Return every line of the data that contains the string "Toggle".

[Stored data entries]

[Start of Attachment]

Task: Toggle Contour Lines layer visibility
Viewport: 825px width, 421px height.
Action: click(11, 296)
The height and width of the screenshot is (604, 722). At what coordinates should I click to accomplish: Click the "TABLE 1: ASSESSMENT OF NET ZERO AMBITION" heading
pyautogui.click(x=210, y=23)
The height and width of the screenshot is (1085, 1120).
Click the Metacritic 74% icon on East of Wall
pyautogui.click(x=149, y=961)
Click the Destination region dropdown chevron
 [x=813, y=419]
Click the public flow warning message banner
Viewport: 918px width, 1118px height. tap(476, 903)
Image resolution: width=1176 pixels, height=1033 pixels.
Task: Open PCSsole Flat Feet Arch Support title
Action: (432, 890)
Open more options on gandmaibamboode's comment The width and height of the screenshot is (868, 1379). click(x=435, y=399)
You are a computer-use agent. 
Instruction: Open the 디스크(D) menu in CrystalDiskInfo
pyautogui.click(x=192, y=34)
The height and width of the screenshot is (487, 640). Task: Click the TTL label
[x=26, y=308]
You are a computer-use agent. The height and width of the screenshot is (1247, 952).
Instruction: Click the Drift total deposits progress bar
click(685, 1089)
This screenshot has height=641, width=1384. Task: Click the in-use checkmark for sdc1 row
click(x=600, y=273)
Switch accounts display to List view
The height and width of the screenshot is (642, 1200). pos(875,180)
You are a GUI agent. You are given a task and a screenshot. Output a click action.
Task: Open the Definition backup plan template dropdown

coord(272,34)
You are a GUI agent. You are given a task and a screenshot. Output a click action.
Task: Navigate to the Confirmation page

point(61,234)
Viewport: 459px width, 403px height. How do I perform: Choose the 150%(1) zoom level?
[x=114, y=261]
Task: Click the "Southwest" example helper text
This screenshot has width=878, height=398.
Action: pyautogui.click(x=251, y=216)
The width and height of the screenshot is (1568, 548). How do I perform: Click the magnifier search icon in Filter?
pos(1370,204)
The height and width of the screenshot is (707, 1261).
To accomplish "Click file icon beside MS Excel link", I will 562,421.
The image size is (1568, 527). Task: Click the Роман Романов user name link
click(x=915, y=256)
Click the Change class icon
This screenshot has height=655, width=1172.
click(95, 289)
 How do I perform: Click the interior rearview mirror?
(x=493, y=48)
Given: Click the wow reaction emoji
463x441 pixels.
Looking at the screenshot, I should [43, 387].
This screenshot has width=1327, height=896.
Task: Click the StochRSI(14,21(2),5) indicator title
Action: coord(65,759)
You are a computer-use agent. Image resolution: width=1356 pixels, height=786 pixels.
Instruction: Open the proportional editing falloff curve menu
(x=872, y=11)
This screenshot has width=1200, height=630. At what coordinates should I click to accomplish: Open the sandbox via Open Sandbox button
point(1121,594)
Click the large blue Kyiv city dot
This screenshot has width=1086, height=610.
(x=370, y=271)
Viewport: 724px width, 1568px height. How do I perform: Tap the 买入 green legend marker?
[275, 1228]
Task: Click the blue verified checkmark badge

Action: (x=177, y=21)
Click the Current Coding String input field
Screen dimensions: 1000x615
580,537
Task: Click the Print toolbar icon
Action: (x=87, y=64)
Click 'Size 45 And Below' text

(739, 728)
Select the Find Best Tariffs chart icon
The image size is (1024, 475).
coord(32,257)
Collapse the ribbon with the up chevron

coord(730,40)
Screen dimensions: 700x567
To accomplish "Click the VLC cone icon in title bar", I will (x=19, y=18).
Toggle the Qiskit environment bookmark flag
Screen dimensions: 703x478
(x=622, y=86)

[End of Attachment]

▸ **Solution below**
Task: Toggle Contour Lines layer visibility
Toggle the Qiskit environment bookmark flag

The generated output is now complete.